Chérif and Saïd Kouachi
The late Cherif Kouachi and Said Kouachi are suspects in the deadly attack on the Charlie Hebdo office in Paris Jan. 7, 2015. Judicial Police of Paris/AFP-Getty Images

One of the two brothers wanted in the worst terror attack in decades in France, which killed 12 people Wednesday at the office of satirical weekly publication Charlie Hebdo, received terrorist training in 2011 from al Qaeda in Yemen, American officials told the New York Times on Thursday. It’s unclear whether the al Qaeda affiliate had directly ordered the attack in Paris, the Times reported.

Saïd Kouachi, 34, reportedly spent “a few months” training in tactics that echoed Wednesday’s military-style attack, in which at least two gunmen were able to infiltrate Charlie Hebdo offices, carry out the attack and then flee the scene. Both Kouachi brothers have been on America’s no-fly list for years and were in the U.S. database of known or suspected terrorists. Saïd's younger brother Chérif, 32, first came under scrutiny as a possible terrorist by French authorities a decade ago. French officials detained him in 2005 when he tried to leave for Syria and Iraq, a U.S. intelligence official told the New York Times on Thursday.

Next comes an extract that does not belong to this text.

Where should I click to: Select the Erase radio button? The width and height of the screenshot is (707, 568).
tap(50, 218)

“They clearly knew how to use the weapons. They clearly had the right level of ammunitions, and they certainly were accurate in their firing. They were well equipped they had the right clothing and everything else,” Bob Milton, a retired commander of the London Metropolitan Police Service in the U.K. and now a counterterrorism professor at Bay Path University, told International Business Times Wednesday.

Witnesses claimed the gunmen who stormed the editorial offices declared their loyalty to al Qaeda in perfect French. Cédric Le Béchec told French news site 20minutes.fr that one of the men said, “You tell the media it was al Qaeda in Yemen.” Al Qaeda in the Arabian Peninsula (AQAP) is the group’s official Yemeni affiliate.

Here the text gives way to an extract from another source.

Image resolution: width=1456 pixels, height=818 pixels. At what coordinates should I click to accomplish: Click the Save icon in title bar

The Islamic State group, or ISIS, praised the attackers as “brave jihadists” during a radio broadcast Thursday. ISIS did not claim responsibility for the Charlie Hebdo attack, CNN reported.

A recent issue of the propaganda magazine published by al Qaeda in Yemen identified Charlie Hebdo’s chief editor, Stéphane Charbonnier, in a two-page spread titled “Yes We Can: A Bullet a Day Keeps the Infidel Away – Defend the Prophet Muhammad peace be upon” on a “wanted: dead or alive” list of Westerners who have insulted the Muslim faith, according to Jihad Watch.

“They’ve got the ambition and the proven capability of operating outside the peninsula,” Milton said of AQAP on Wednesday. But American officials said Thursday that there were indications the Kouachi brothers acted on direct orders from Yemen’s al Qaeda branch and that the investigation is ongoing, the Times reported.

A manhunt was underway Thursday in northern France’s Picardy region, where police reportedly spotted the two suspects on foot in a wooded area, according to CNN.

French President François Hollande yesterday declared Thursday a national day of mourning for the 12 victims of the Charlie Hebdo massacre. People across France observed a moment of silence at noon and the sparkling lights of Paris’ Eiffel Tower went black at 8 p.m. local time Thursday.